Review of the Universal Protocol - Patient, Procedure and Site Verification policy, dated 09/2022, indicated the policy was a risk-reduction strategy that was designed to ensure correct site for all operative or invasive procedures and indicated the mark was to be "unambiguous."

2. Review of Patient 5's progress note, dated 12/19/24 at 6:16 p.m., indicated the patient was scheduled to undergo a computed tomography (CT, a medical imaging procedure that uses X-rays to create detailed images of the body) scan of the urinary tract with non-contrast due to elevated creatinine (test of a chemical to see how well a person's kidney work). The note indicated a CT technician had notified the physician about half of the intravenous (IV) contrast had been administered during the procedure before it was noticed.
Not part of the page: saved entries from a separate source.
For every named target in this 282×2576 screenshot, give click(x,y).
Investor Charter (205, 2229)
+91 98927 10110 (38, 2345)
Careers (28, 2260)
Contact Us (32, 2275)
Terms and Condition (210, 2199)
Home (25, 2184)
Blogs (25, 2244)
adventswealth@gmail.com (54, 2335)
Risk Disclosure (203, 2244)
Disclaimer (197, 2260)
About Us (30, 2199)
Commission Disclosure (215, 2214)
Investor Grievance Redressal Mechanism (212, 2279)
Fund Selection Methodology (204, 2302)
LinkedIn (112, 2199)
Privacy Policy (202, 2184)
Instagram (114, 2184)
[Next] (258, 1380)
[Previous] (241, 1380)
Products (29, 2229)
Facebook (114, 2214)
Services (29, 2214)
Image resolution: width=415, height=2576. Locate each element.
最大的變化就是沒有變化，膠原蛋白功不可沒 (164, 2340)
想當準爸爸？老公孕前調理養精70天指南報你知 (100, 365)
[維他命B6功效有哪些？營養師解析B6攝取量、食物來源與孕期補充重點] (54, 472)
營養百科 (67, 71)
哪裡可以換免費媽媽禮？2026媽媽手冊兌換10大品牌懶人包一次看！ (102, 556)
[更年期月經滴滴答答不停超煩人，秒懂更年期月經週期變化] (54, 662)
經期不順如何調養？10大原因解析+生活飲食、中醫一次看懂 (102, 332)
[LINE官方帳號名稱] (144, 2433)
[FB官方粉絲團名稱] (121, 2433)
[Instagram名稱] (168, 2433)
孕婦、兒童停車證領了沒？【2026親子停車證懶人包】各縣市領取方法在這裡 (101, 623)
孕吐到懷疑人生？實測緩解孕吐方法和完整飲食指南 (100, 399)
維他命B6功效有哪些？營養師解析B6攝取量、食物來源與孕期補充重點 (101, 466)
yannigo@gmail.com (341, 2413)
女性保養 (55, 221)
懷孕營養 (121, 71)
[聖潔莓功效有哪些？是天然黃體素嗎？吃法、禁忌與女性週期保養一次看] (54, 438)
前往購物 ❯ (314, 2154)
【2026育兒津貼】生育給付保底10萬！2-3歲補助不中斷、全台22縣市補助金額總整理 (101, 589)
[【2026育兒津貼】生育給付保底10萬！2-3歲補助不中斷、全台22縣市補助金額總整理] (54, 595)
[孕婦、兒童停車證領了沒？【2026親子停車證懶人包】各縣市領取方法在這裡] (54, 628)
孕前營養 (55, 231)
During an interview on 9/26/24 at 1:33 p.m., the assistant director of imaging services stated the CT technician who administered the IV contrast should have check the physician's order and creatinine lab results before the procedure.

Review of the undated STOP! CT Technologist Exam Checkist indicated prior to bringing the patient into the exam room to check labs, allergies and prior studies. It also indicated prior to making the first exposure to double-check the exam (physician order) to be performed.